TAREFA 1: Reproduza fielmente, do texto sobre o Peneda Gerês e a central de Ferrel, o trecho que vai de "Aquela referência da" até "tratada com profundidade.".
TAREFA 2: Prossiga o texto sobre o Peneda Gerês e a central nuclear de Ferrel, começando logo a seguir à última frase apresentada.

Aquela referência da intervenção que eu fiz à Peneda Gerês, não foi uma intervenção da elite nacional, foi uma questão muito local e muito sentida. Foi vista como uma intromissão do Estado Ditatorial num território, em nome de uma conservação da natureza que ninguém percebia, porque quem fazia a natureza eram as pessoas que lá estavam, era quem agricultava a terra, quem pastoreava, etc. Mas houve efetivamente um conflito significativo entre alguns municípios, mesmo com a pouca margem de manobra que eles tinham na altura, e as comunidades locais, com a implantação do Parque Nacional da Peneda Gerês. Aqui está uma dimensão social das políticas ambientais que nunca vi tratada com profundidade.

Outra coisa interessante foi a proposta de uma central nuclear em Ferrel, junto ao mar, aproveitando a água do mar para a refrigeração da central. Nessa altura o país podia ter virado nuclear. A França já era, a Espanha também. Isto no final dos anos 70. Esta proposta mobilizou muita gente, sobretudo do país mais politizado e contribuiu para a emergência ou consolidação de vários grupos ecologistas - já havia alguns na altura -, embora muitos deles perfeitamente inorgânicos. Foi um momento curioso. Com esse debate e essas manifestações conseguimos arrumar a opção nuclear de vez. Num país com pouca energia, como é o nosso, a opção nuclear era extremamente atrativa, até porque os nossos principais parceiros tinham enveredado pela opção nuclear. Isto teve um significado importante. É um período de manifestação publica (Figuras 1 e 2), de abaixo-assinados, de uma certa mobilização da sociedade. Obviamente que era uma certa elite que participava, convenhamos, mas era interessante porque ela provinha de vários quadrantes, quer em termos ideológicos, quer em termos sociais e geográficos. Como disse, foi um momento curioso que a maior parte das pessoas já nem se lembra. Praticamente erradicou do debate nacional toda a questão da energia nuclear que, era teoricamente, muito apetecida.

DADOS BRUTOS:

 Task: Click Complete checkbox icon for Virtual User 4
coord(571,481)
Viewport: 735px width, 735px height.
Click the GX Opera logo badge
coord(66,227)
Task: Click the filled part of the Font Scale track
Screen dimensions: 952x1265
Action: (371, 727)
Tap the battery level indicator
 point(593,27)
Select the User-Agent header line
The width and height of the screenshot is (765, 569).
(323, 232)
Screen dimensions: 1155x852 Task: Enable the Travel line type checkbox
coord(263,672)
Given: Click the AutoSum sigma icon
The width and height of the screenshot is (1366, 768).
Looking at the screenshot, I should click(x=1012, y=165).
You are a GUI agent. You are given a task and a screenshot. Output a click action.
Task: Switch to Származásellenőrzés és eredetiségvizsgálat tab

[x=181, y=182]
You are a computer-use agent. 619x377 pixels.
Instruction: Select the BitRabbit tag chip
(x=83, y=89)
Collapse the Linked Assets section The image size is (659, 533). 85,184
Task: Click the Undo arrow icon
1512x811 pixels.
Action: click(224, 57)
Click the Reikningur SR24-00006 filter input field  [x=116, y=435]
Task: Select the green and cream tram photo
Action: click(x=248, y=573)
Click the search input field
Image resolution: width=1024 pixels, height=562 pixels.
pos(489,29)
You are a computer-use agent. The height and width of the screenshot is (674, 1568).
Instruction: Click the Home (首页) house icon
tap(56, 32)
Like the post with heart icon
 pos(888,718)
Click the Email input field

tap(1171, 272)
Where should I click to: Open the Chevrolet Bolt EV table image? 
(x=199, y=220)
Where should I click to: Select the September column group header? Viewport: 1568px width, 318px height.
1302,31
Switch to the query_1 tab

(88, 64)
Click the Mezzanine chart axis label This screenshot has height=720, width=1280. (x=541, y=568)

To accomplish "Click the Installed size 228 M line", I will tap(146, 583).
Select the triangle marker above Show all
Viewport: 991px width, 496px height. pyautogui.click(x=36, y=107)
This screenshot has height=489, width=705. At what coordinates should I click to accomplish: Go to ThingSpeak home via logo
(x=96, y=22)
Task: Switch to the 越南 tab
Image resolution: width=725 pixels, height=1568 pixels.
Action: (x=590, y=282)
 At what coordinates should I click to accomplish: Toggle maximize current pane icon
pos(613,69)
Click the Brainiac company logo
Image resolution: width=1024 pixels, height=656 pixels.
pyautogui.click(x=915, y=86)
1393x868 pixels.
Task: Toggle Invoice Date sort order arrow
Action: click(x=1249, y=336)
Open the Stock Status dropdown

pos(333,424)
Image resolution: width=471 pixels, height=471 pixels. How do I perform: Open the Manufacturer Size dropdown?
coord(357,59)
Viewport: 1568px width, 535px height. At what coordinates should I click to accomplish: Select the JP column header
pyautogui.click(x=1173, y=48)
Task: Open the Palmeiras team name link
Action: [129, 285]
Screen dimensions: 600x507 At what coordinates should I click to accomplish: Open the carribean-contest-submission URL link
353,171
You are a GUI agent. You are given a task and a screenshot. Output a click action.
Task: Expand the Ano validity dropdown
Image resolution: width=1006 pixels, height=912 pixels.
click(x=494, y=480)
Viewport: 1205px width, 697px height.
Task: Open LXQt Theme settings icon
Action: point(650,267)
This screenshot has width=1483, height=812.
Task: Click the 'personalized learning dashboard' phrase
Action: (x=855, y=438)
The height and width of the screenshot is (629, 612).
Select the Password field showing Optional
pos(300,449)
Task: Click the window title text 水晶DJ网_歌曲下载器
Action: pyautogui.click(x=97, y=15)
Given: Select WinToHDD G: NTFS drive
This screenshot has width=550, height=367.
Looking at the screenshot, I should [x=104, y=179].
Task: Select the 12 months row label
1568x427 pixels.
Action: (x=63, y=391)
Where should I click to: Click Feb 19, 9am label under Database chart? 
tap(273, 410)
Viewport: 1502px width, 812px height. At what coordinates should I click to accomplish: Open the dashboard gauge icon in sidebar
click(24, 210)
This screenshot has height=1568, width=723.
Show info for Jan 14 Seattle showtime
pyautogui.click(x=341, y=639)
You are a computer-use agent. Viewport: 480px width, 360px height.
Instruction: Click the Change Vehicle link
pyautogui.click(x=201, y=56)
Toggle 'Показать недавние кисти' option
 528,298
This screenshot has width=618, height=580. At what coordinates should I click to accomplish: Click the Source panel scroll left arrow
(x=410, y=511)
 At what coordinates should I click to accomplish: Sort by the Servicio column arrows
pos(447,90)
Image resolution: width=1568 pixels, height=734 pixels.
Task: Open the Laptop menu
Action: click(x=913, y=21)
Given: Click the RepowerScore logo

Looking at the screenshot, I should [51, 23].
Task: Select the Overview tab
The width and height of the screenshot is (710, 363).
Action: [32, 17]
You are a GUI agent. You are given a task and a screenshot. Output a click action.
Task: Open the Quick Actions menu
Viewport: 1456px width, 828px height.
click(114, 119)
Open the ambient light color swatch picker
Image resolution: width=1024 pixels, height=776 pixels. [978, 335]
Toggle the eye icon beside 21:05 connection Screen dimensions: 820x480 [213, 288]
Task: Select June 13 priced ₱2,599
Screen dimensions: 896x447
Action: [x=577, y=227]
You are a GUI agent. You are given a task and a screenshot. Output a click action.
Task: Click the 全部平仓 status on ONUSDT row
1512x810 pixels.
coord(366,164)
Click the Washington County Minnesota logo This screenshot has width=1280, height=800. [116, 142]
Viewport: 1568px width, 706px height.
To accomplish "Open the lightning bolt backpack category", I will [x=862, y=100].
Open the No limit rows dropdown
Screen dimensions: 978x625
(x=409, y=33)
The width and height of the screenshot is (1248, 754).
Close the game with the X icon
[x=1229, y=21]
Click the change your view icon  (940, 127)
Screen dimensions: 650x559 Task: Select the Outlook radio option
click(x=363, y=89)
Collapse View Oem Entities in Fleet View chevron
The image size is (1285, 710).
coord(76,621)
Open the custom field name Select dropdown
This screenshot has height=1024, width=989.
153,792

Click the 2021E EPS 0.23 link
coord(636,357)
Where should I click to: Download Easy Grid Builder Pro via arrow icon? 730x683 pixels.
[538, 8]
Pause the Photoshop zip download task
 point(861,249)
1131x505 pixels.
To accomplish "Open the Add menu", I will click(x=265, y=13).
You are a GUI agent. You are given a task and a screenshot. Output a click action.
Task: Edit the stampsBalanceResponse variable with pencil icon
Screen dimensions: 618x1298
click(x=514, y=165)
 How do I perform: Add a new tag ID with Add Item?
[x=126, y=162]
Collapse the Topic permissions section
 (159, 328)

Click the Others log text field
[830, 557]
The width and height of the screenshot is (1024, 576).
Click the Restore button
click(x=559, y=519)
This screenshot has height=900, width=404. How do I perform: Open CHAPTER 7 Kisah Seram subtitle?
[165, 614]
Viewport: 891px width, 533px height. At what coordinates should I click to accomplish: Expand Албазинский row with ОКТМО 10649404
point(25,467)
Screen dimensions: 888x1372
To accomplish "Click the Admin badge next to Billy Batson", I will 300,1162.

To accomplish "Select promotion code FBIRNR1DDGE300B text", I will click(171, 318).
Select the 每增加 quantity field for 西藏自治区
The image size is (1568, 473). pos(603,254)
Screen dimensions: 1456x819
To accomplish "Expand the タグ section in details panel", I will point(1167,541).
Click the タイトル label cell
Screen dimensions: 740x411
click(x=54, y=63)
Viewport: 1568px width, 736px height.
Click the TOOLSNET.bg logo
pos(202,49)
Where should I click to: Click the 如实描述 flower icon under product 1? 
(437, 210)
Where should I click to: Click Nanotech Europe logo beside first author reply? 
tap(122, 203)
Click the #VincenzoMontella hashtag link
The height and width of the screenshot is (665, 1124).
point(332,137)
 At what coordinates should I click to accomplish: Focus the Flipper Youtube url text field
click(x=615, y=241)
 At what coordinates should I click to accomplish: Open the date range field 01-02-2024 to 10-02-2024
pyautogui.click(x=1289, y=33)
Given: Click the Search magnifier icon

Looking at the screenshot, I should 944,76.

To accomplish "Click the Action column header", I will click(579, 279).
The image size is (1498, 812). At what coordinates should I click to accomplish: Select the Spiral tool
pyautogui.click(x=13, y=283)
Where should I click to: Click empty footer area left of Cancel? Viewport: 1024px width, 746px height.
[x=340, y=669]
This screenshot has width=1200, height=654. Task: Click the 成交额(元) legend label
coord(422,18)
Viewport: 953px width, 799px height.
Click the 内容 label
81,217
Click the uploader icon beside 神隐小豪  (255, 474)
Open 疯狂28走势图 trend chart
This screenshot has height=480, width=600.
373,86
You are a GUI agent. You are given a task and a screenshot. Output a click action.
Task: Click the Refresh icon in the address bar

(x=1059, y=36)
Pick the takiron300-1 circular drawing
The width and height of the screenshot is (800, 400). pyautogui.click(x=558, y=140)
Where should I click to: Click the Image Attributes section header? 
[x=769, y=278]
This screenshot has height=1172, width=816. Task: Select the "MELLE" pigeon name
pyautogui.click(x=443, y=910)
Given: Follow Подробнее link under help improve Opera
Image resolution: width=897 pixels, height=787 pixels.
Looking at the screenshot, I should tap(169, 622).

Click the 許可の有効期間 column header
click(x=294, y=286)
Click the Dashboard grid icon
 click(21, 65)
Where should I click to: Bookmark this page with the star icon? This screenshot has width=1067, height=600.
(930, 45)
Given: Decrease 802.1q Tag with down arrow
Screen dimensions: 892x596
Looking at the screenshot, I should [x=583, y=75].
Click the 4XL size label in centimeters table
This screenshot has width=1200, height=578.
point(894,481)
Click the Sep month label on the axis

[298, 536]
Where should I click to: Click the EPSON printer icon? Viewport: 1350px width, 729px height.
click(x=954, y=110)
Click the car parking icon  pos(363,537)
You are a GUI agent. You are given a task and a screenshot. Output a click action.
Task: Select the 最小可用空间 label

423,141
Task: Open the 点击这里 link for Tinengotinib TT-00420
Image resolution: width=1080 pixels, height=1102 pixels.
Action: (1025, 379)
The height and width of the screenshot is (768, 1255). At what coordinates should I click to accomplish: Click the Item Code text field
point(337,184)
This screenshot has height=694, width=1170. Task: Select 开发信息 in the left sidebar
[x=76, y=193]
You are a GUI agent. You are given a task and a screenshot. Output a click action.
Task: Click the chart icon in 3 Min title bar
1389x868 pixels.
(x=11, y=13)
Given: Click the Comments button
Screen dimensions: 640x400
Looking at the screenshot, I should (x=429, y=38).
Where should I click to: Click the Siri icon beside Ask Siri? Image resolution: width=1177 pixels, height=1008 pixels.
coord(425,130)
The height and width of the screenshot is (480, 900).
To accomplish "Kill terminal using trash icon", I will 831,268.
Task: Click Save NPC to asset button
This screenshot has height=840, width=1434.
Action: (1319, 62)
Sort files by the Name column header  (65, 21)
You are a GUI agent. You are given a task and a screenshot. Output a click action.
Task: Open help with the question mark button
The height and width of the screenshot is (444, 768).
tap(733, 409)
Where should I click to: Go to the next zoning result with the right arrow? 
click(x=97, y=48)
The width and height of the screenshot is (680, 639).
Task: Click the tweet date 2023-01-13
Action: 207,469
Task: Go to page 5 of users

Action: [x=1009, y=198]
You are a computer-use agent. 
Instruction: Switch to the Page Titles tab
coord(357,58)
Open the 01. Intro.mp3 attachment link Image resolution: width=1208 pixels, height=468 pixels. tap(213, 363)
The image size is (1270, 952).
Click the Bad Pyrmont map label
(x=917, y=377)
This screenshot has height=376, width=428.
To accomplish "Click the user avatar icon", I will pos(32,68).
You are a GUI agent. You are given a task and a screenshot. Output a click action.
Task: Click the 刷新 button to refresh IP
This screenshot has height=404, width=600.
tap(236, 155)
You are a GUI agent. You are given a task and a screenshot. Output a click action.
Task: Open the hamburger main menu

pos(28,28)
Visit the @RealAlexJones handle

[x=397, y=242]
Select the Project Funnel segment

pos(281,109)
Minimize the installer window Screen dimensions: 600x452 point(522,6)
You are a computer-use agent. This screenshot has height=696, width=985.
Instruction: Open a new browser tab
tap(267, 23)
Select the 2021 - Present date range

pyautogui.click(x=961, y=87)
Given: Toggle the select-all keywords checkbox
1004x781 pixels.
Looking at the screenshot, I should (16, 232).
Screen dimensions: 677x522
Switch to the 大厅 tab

RESPOSTA 1:
Aquela referência da intervenção que eu fiz à Peneda Gerês, não foi uma intervenção da elite nacional, foi uma questão muito local e muito sentida. Foi vista como uma intromissão do Estado Ditatorial num território, em nome de uma conservação da natureza que ninguém percebia, porque quem fazia a natureza eram as pessoas que lá estavam, era quem agricultava a terra, quem pastoreava, etc. Mas houve efetivamente um conflito significativo entre alguns municípios, mesmo com a pouca margem de manobra que eles tinham na altura, e as comunidades locais, com a implantação do Parque Nacional da Peneda Gerês. Aqui está uma dimensão social das políticas ambientais que nunca vi tratada com profundidade.

RESPOSTA 2:
Fonte: Ephemera, Biblioteca e Arquivo de José Pacheco Pereira. Fotografia de José António Miranda.

Figura 1: Manifestação do povo contra a central nuclear, Ferrel, 1978 

Fonte: Ephemera, Biblioteca e Arquivo de José Pacheco Pereira. Fotografia de José António Miranda.

Figura 2: Debate ‘Pela vida contra o Nuclear’, Ferrel, 1978 

O Projeto SPLACH tem como objetivo principal preparar um compendio de boas párticas, para uma transição sustentável do atual planeamento Urbano. Porque considera este um assunto urgente e necessário?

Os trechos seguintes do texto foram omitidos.